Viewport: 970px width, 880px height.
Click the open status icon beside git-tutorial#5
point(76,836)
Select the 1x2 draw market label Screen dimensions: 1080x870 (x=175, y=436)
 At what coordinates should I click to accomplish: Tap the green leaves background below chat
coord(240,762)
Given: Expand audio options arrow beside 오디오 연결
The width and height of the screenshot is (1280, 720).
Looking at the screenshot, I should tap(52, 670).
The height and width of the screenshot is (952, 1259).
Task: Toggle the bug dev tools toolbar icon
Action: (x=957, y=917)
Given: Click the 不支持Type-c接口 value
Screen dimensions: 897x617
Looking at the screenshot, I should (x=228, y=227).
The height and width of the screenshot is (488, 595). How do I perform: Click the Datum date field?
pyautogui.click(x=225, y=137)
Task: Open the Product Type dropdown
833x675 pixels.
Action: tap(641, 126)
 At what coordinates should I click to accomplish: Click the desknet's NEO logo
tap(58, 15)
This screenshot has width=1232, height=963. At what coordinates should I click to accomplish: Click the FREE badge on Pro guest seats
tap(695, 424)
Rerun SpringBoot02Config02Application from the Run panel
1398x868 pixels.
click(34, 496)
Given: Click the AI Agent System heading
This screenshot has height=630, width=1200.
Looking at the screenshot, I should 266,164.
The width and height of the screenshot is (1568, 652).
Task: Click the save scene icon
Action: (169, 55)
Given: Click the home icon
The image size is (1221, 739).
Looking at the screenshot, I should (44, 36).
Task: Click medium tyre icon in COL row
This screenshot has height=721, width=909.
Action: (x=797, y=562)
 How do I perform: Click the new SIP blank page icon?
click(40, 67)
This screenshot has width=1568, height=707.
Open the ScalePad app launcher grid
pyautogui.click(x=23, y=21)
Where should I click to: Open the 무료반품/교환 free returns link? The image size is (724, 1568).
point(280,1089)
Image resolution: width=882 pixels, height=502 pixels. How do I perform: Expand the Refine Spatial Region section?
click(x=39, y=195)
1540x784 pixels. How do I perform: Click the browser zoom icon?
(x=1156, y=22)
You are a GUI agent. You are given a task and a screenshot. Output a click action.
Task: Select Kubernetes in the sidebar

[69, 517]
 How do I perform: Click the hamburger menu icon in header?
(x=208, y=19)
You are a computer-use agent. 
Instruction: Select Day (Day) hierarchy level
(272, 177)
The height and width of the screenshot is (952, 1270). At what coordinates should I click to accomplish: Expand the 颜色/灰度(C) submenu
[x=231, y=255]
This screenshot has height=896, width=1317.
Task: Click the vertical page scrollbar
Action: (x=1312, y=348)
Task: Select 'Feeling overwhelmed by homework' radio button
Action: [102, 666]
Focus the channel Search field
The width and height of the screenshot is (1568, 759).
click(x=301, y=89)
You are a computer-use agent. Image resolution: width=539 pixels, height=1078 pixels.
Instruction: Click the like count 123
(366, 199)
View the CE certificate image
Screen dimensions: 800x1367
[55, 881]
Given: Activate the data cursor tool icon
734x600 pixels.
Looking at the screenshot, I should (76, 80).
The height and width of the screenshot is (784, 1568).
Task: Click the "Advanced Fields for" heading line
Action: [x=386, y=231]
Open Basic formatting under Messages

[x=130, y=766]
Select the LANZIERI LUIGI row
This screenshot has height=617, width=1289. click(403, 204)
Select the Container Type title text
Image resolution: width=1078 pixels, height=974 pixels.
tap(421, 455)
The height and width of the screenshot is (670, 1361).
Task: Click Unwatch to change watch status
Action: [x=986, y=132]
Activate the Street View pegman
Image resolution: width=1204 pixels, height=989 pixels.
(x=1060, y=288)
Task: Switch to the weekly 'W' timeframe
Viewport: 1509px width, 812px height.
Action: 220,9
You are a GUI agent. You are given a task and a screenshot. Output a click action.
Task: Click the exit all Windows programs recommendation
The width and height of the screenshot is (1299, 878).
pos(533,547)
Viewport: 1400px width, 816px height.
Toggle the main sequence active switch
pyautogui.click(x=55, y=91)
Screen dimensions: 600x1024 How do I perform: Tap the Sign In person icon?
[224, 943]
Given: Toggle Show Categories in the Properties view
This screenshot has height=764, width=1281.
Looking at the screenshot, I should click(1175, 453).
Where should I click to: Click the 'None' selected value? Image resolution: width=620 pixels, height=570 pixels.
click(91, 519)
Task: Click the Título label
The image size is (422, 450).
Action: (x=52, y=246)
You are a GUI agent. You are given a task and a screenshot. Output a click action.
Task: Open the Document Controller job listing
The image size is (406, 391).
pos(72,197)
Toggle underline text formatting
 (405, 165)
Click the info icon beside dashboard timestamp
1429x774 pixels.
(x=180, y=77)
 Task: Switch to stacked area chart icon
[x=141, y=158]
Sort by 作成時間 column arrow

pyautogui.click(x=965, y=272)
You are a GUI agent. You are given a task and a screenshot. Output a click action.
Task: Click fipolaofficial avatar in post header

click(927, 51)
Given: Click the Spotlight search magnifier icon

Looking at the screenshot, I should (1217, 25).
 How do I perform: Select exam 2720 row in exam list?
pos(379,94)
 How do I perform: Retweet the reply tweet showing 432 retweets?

━━━━━━━━━━━━━━━━

### Exercise prompt
Give back the whole listing exactly.

### Solution to the problem
Viewport: 970px width, 880px height.
Click the open status icon beside git-tutorial#5
point(76,836)
Select the 1x2 draw market label Screen dimensions: 1080x870 (x=175, y=436)
 At what coordinates should I click to accomplish: Tap the green leaves background below chat
coord(240,762)
Given: Expand audio options arrow beside 오디오 연결
The width and height of the screenshot is (1280, 720).
Looking at the screenshot, I should tap(52, 670).
The height and width of the screenshot is (952, 1259).
Task: Toggle the bug dev tools toolbar icon
Action: (x=957, y=917)
Given: Click the 不支持Type-c接口 value
Screen dimensions: 897x617
Looking at the screenshot, I should (x=228, y=227).
The height and width of the screenshot is (488, 595). How do I perform: Click the Datum date field?
pyautogui.click(x=225, y=137)
Task: Open the Product Type dropdown
833x675 pixels.
Action: tap(641, 126)
 At what coordinates should I click to accomplish: Click the desknet's NEO logo
tap(58, 15)
This screenshot has width=1232, height=963. At what coordinates should I click to accomplish: Click the FREE badge on Pro guest seats
tap(695, 424)
Rerun SpringBoot02Config02Application from the Run panel
1398x868 pixels.
click(34, 496)
Given: Click the AI Agent System heading
This screenshot has height=630, width=1200.
Looking at the screenshot, I should 266,164.
The width and height of the screenshot is (1568, 652).
Task: Click the save scene icon
Action: (169, 55)
Given: Click the home icon
The image size is (1221, 739).
Looking at the screenshot, I should (44, 36).
Task: Click medium tyre icon in COL row
This screenshot has height=721, width=909.
Action: (x=797, y=562)
 How do I perform: Click the new SIP blank page icon?
click(40, 67)
This screenshot has width=1568, height=707.
Open the ScalePad app launcher grid
pyautogui.click(x=23, y=21)
Where should I click to: Open the 무료반품/교환 free returns link? The image size is (724, 1568).
point(280,1089)
Image resolution: width=882 pixels, height=502 pixels. How do I perform: Expand the Refine Spatial Region section?
click(x=39, y=195)
1540x784 pixels. How do I perform: Click the browser zoom icon?
(x=1156, y=22)
You are a GUI agent. You are given a task and a screenshot. Output a click action.
Task: Select Kubernetes in the sidebar

[69, 517]
 How do I perform: Click the hamburger menu icon in header?
(x=208, y=19)
You are a computer-use agent. 
Instruction: Select Day (Day) hierarchy level
(272, 177)
The height and width of the screenshot is (952, 1270). At what coordinates should I click to accomplish: Expand the 颜色/灰度(C) submenu
[x=231, y=255]
This screenshot has height=896, width=1317.
Task: Click the vertical page scrollbar
Action: (x=1312, y=348)
Task: Select 'Feeling overwhelmed by homework' radio button
Action: [102, 666]
Focus the channel Search field
The width and height of the screenshot is (1568, 759).
click(x=301, y=89)
You are a computer-use agent. Image resolution: width=539 pixels, height=1078 pixels.
Instruction: Click the like count 123
(366, 199)
View the CE certificate image
Screen dimensions: 800x1367
[55, 881]
Given: Activate the data cursor tool icon
734x600 pixels.
Looking at the screenshot, I should (76, 80).
The height and width of the screenshot is (784, 1568).
Task: Click the "Advanced Fields for" heading line
Action: [x=386, y=231]
Open Basic formatting under Messages

[x=130, y=766]
Select the LANZIERI LUIGI row
This screenshot has height=617, width=1289. click(403, 204)
Select the Container Type title text
Image resolution: width=1078 pixels, height=974 pixels.
tap(421, 455)
The height and width of the screenshot is (670, 1361).
Task: Click Unwatch to change watch status
Action: [x=986, y=132]
Activate the Street View pegman
Image resolution: width=1204 pixels, height=989 pixels.
(x=1060, y=288)
Task: Switch to the weekly 'W' timeframe
Viewport: 1509px width, 812px height.
Action: 220,9
You are a GUI agent. You are given a task and a screenshot. Output a click action.
Task: Click the exit all Windows programs recommendation
The width and height of the screenshot is (1299, 878).
pos(533,547)
Viewport: 1400px width, 816px height.
Toggle the main sequence active switch
pyautogui.click(x=55, y=91)
Screen dimensions: 600x1024 How do I perform: Tap the Sign In person icon?
[224, 943]
Given: Toggle Show Categories in the Properties view
This screenshot has height=764, width=1281.
Looking at the screenshot, I should click(1175, 453).
Where should I click to: Click the 'None' selected value? Image resolution: width=620 pixels, height=570 pixels.
click(91, 519)
Task: Click the Título label
The image size is (422, 450).
Action: (x=52, y=246)
You are a GUI agent. You are given a task and a screenshot. Output a click action.
Task: Open the Document Controller job listing
The image size is (406, 391).
pos(72,197)
Toggle underline text formatting
 (405, 165)
Click the info icon beside dashboard timestamp
1429x774 pixels.
(x=180, y=77)
 Task: Switch to stacked area chart icon
[x=141, y=158]
Sort by 作成時間 column arrow

pyautogui.click(x=965, y=272)
You are a GUI agent. You are given a task and a screenshot. Output a click action.
Task: Click fipolaofficial avatar in post header

click(927, 51)
Given: Click the Spotlight search magnifier icon

Looking at the screenshot, I should (1217, 25).
 How do I perform: Select exam 2720 row in exam list?
pos(379,94)
 How do I perform: Retweet the reply tweet showing 432 retweets?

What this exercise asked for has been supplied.